Alright, I need to post this so that I have it written down somewhere, because it was a little bit of a pain in the ass to get just right.
Do you administer a modern Windows domain? Are you tired of seeing the sunflower or the mannequin-like brown man as the account logo that appears whenever you log in to a computer? Sure you can customize it locally on your own workstation, but you still see those annoying defaults any time you connect to a remote server or log in to a new PC on which you haven't configured your profile.
Well here is how I've configured my domain so that all users get a new, customized logon logo. The first thing to consider is you need a new, customized logo. Maybe it's your company logo. It needs to be accessible during logon to all users to which you want the new image to apply.
So first, I'll make a new image:
It's probably best to make it a bitmap (*.bmp) and 128x128 pixels. You might be able to play around a little with those properties, but that's what the sunflower was so I'm playing it safe.
Now since I want everyone to be able to get at this image during logon, I'm going to put it on a network share. In this case, the network share is a DFS share and namespace that is on both of my domain controllers for high-availability. Very much like SYSVOL.
That's a lot of information in one screenshot there, but it's just me putting my 128x128 bitmap of my new logon image on a network share; somewhere where everybody in your domain can access it.
Next, it's time for some group policy work. Log in to one of your domain controllers. Fire up Group Policy Management Editor. Now I went ahead and put this in my Default Domain Policy. But maybe you want to be a little more scrupulous. You could create an entirely new GPO for this, apply it only to certain users, etc. But for my little test domain, the Default Domain GPO will be just fine.

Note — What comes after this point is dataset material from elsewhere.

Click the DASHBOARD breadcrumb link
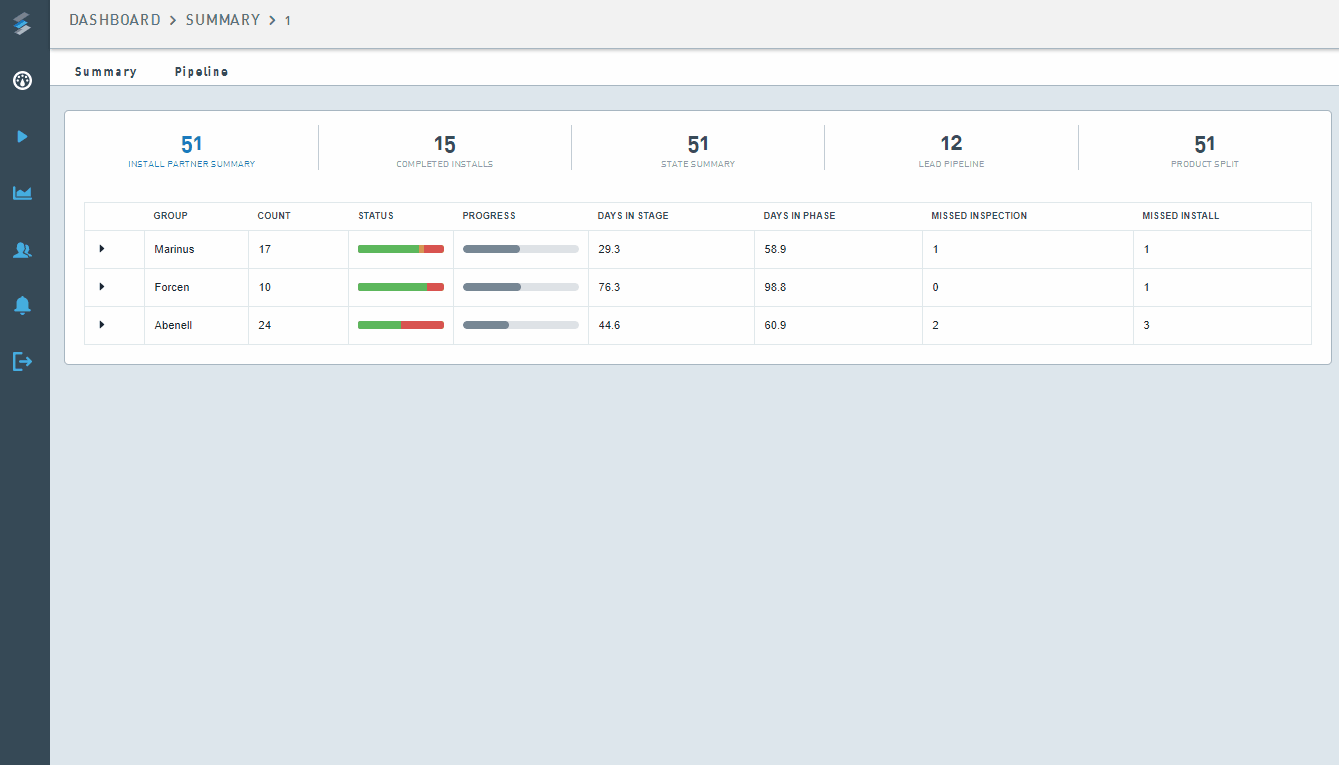The width and height of the screenshot is (1339, 765). pyautogui.click(x=114, y=20)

The setting you want to edit is User Configuration -> Preferences -> Windows Settings -> Files. You want to add a new file and make it look like just what I have here:
It's very important that you choose "Replace," as the other options like Create and Update will tempt you, but will ultimately only end in frustration as you wonder why the $@&# it isn't working. What we're doing here is assigning every user that is affected by this GPO (which is basically everyone in the domain since it is the default domain GPO,) that they grab the source file from the network share, and replace their local %PROGRAMDATA%\Microsoft\User Account Pictures\user.bmp with it. That is the local default logon picture for Vista and 2k8/R2 versions. Shame on you if you're running older OSes anyway.
One last piece is that you could edit that GPO to disallow users from changing the logon picture to something else. That setting is at Computer Configuration -> Policies -> Administrative Templates -> Control Panel -> User Accounts -> Apply the default user logon picture to all users. If you set that to Enabled, regular users will not be able to change the default user account picture that you have now set for them.

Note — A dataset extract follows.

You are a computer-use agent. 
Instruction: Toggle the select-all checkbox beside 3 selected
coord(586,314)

It's also worth noting that yes, you can store images in user account objects within the Active Directory database itself. Each user account object has a thumbnailPhoto, thumbnailLogo, and jpegPhoto attribute in the AD database. You can store images here, and they will be replicated along with all the other database data, and as you would imagine, such activity would quickly bloat your database and complicate AD replication. Also, these attributes are only used by certain applications such as Outlook 2010, Sharepoint, etc. This will not affect the "user tile" or Windows logon image as we have done here.
(repadmin /syncall on your domain controller to replicate new changes to other DCs. gpupdate on your workstation to pull the new changes down from the DC.)
Check out that new sexy default logon picture! It will now show up by default wherever I login in the domain.